Initial commit

2025-11-30 08:49:50 +08:00
commit adc4b2be25
147 changed files with 24716 additions and 0 deletions
--- a/skills/mxcp-expert/references/dbt-core-guide.md
+++ b/skills/mxcp-expert/references/dbt-core-guide.md
@@ -0,0 +1,498 @@
+# dbt Core Guide for MXCP
+
+Essential dbt (data build tool) knowledge for building MXCP servers.
+
+## What is dbt?
+
+dbt (data build tool) is a transformation workflow tool that enables data analysts and engineers to transform data in their data warehouse using SQL SELECT statements.
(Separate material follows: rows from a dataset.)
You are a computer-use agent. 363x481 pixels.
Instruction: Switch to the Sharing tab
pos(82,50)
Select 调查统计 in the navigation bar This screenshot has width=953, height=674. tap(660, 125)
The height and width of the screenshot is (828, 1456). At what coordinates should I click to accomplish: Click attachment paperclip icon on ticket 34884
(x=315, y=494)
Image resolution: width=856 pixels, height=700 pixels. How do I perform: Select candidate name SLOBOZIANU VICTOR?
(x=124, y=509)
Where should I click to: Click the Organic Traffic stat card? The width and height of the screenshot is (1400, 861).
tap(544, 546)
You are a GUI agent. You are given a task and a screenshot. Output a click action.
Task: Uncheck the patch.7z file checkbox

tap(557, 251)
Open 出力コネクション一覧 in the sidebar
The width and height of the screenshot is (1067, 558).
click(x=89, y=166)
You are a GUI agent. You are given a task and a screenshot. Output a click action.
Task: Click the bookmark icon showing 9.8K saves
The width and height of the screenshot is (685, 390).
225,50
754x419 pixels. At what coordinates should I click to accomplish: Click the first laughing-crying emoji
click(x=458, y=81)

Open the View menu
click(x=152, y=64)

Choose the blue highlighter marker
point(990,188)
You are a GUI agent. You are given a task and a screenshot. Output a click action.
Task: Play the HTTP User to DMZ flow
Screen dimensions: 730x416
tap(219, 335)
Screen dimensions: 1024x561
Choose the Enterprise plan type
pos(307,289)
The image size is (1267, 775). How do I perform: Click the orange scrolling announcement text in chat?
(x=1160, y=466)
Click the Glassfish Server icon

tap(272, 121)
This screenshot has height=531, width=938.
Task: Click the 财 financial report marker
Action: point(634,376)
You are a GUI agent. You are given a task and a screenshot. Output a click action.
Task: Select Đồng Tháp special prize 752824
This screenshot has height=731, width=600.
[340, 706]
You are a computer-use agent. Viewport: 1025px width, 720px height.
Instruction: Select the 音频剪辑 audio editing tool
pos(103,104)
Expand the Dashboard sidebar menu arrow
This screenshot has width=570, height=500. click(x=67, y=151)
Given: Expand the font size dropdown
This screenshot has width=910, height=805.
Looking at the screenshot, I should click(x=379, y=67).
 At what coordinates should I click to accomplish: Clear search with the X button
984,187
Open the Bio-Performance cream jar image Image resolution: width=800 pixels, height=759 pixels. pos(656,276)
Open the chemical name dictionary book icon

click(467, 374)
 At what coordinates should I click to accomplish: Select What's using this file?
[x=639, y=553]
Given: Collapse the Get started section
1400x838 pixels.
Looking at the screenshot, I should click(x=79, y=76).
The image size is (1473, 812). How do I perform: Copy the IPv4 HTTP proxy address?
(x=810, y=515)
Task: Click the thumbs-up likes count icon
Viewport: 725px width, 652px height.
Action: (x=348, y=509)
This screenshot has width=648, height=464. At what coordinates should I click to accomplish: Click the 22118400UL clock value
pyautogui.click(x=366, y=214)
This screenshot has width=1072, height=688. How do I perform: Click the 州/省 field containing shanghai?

In MXCP, dbt transforms raw data into clean, queryable tables that MXCP endpoints can access.
+
+**Core principle**: dbt creates the tables → MXCP queries them
+
+## Core Concepts
+
+### 1. Seeds
+
+**Seeds are CSV files** that dbt loads into your database as tables. They are perfect for:
+- Static reference data (country codes, status mappings, etc.)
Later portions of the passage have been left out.